Last night I volunteered for the second consecutive week with Serve the City who go to the Gare du Nord station three times a week as part of their Food 4 Friends initiative (on Mondays/Tuesdays and Thursdays) from 6.30pm to serve hot food (sometimes also hot drinks) to the homeless people and refugees who sleep rough in, and around, the park. There are around 160 people in total but they don’t always all come; the two evenings I have been there were more like 50 people, but all the donations I brought (sleeping bags, fruit, gloves, hats etc.) were still snapped up in minutes. It is important to note they aren’t all political refugees in the technical sense, but a lot of them are, and I have met several people from Sudan and Syria who have tragically had to leave their families behind and are obviously desperately worried about them. Nino, the man who runs the evening programme, is fantastic. He hands out all the donations one by one to avoid a scrum, and is very fair in the way he distributes items (he knows everyone so well that he can tell if someone is chancing something like an extra item). The other volunteers are also lovely. It’s a really well run operation but they always need more items, especially now the weather is becoming really cold.
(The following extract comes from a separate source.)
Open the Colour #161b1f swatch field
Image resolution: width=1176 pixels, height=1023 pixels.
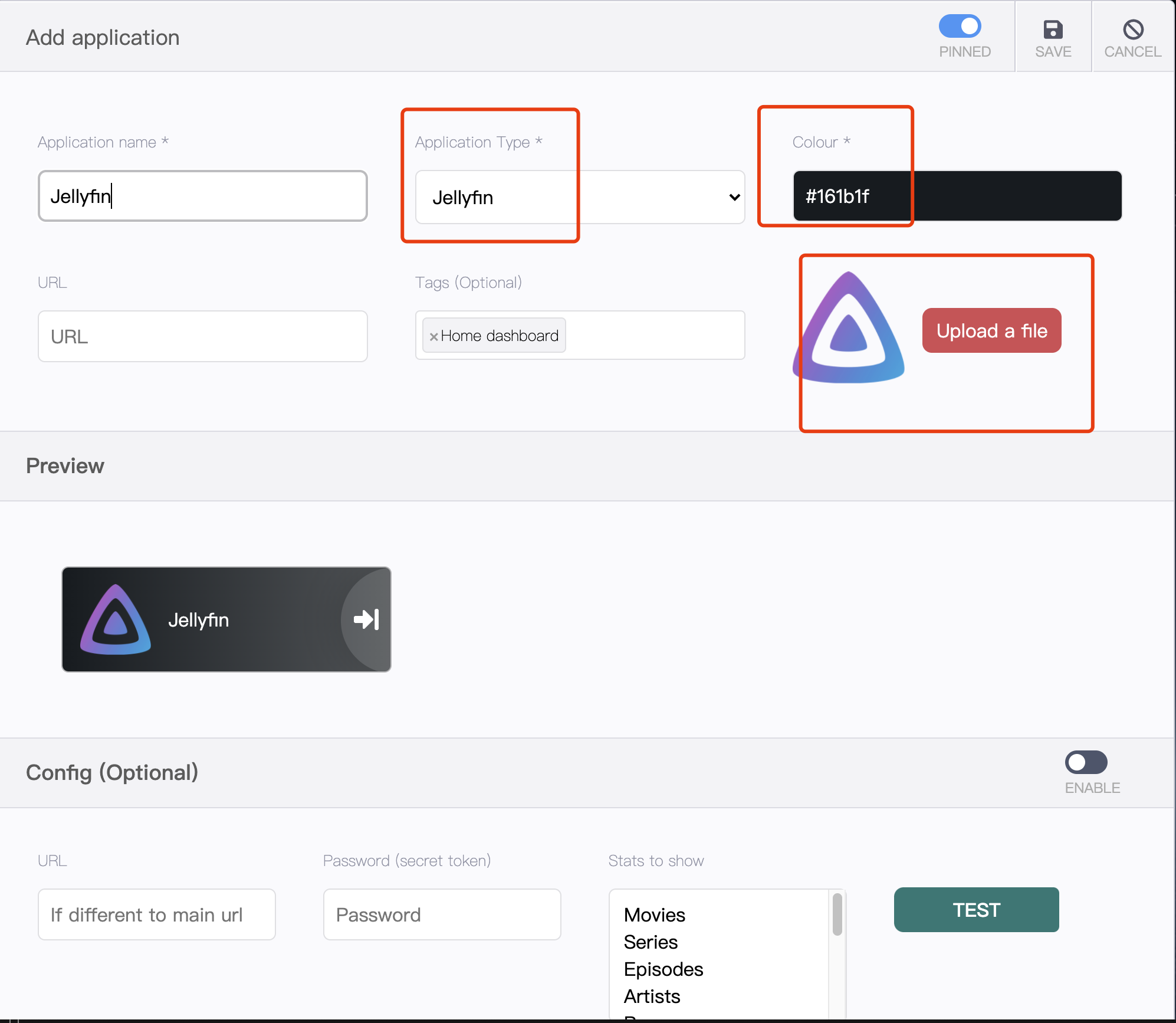(957, 196)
Last night I took 20 sleeping bags but there is still a desperate need for more. Thanks to the generous donations of many of my friends in response to a Facebook post last week I have another 18 coming next week, but even then we will need more to help provide people with vital warmth as the temperatures plummet. Any money that kindhearted people are able to spare to help this cause will go directly to those who need it. I also now have a personal interest in Bakare, a guy I met last night from Sudan. He is a year younger than me and his wife and two children are still in Sudan. He misses them so much and is understandably worried about the future. He wants desperately to get to England as he says here in Belgium “they do not like the Sudanese,” and it would be easier for his children to settle in England than in France. We talked at length about our families and backgrounds. He has a wide smile and we shared a lot of laughter despite the bleakness of his situation (his sleeping bag was stolen two days previously, along with all his things, so now he has nothing but the – thankfully warm – clothes he stands in. Sadly he didn’t get one of the sleeping bags I brought last night, but I did give him some gloves and promise him one for next week. A friend has also kindly offered to buy him shoes which I will purchase today, and which I know will make him very happy). Next week he has offered to teach me to dance, which I suspect he may live to regret when he sees the extent of my coordination issues, but at least it will keep us both warm!

It’s really hard walking away and knowing all those people will spend yet another night in the freezing cold park, alone and scared and worried for the future, with limited chance of actually finding the means to get out of their situation. I feel so helpless, which is why I can’t just stand by and do nothing. If we can keep them just that bit warmer and let them know they aren’t alone, that their plight isn’t going unheard, at least they might get through the winter with a little hope in their hearts.

My enduring memory of last night was when I pulled the final item from my bag – a football, which I thought the young guys might appreciate. And wow did they appreciate it! Within seconds about fifteen of them were running around kicking the ball like mad things. And they were really good! Another volunteer said to me “it helps them to forget”, and whilst it’s heartbreaking that such vibrant young people need to forget about their situation, I was so thankful to be able to provide something that enabled them to, even if just for the shortest while.